Stored records
──────

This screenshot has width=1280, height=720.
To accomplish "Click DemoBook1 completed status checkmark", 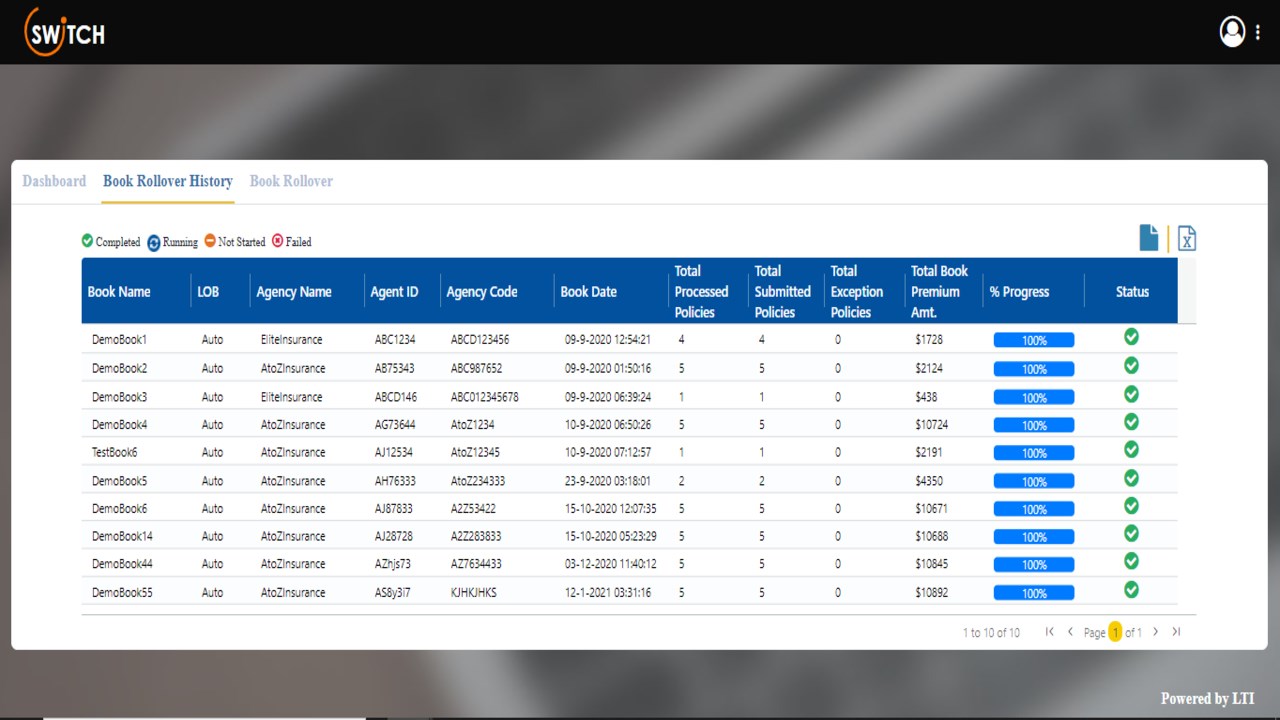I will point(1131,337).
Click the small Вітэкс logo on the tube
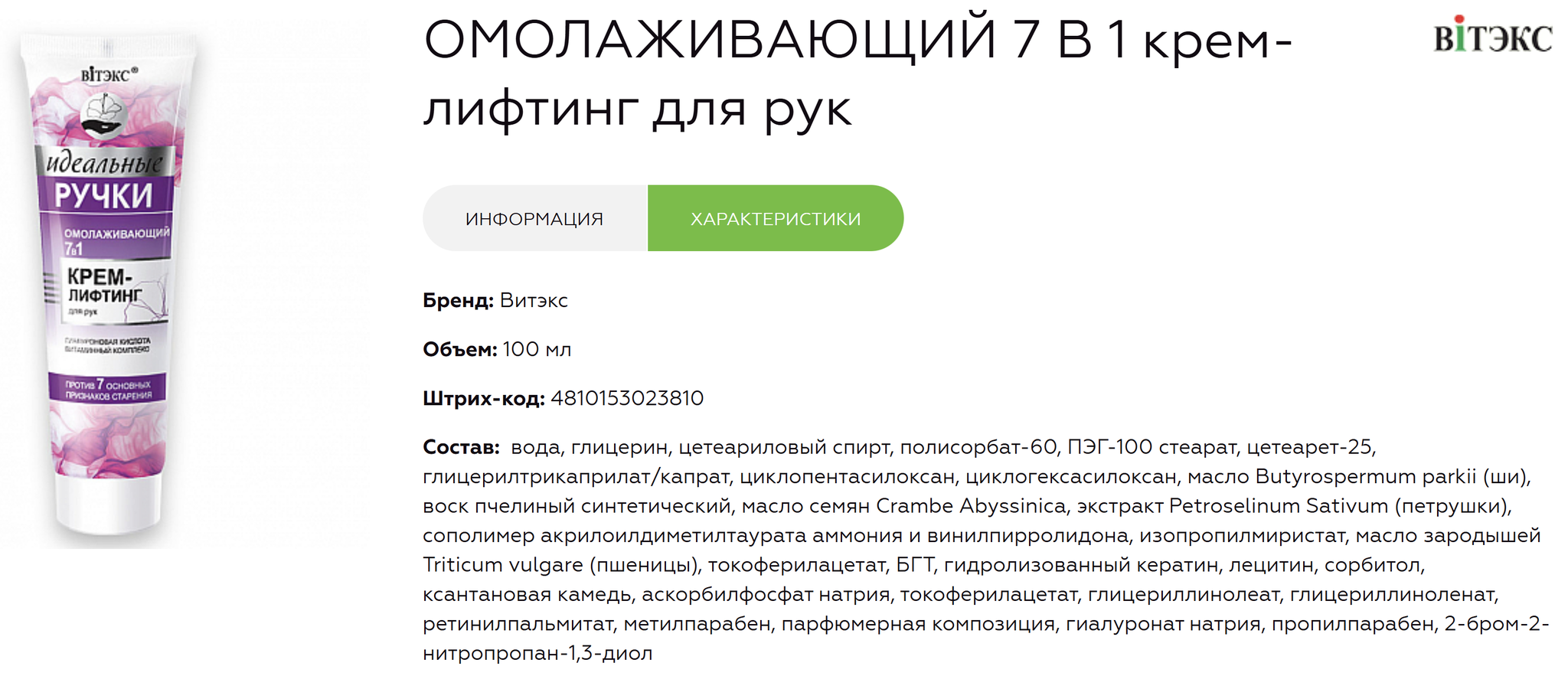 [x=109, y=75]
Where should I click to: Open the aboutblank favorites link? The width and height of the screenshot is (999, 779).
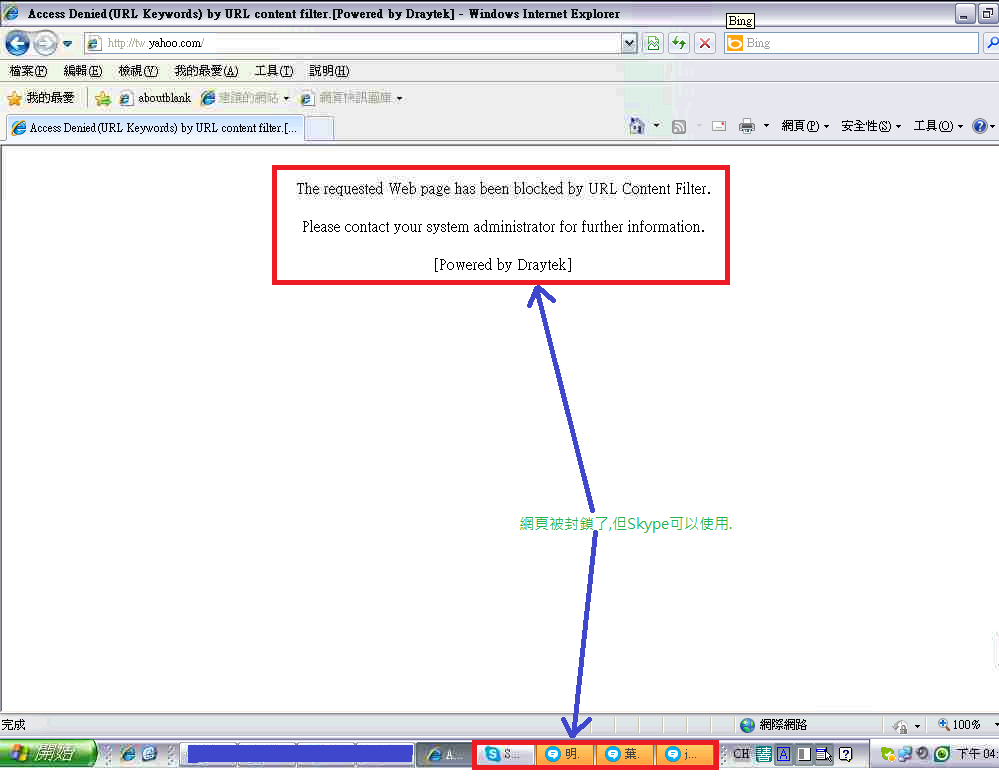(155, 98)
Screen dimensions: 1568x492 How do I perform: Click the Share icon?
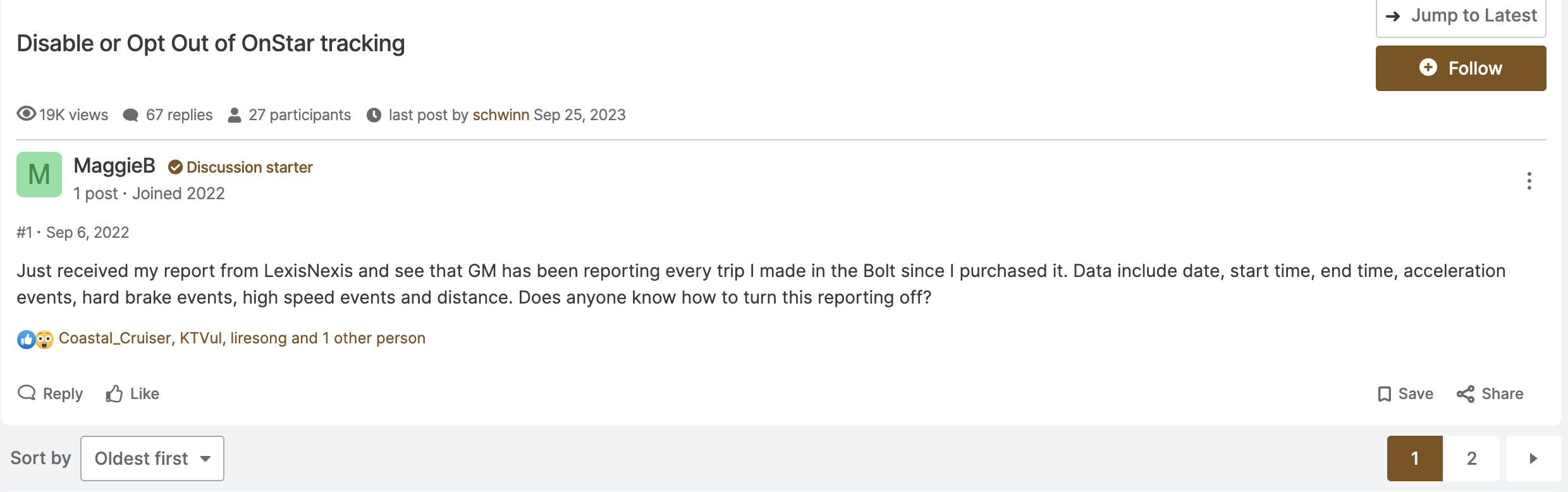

──────

Activity ▸ Print again, word for word, every line from the line with "Click the small Вітэкс logo on the tube" to the final line of the records, inclusive; skip the pictures.

Solution ▸
Click the small Вітэкс logo on the tube
 [x=109, y=75]
Where should I click to: Open the aboutblank favorites link? The width and height of the screenshot is (999, 779).
(155, 98)
Screen dimensions: 1568x492 How do I perform: Click the Share icon?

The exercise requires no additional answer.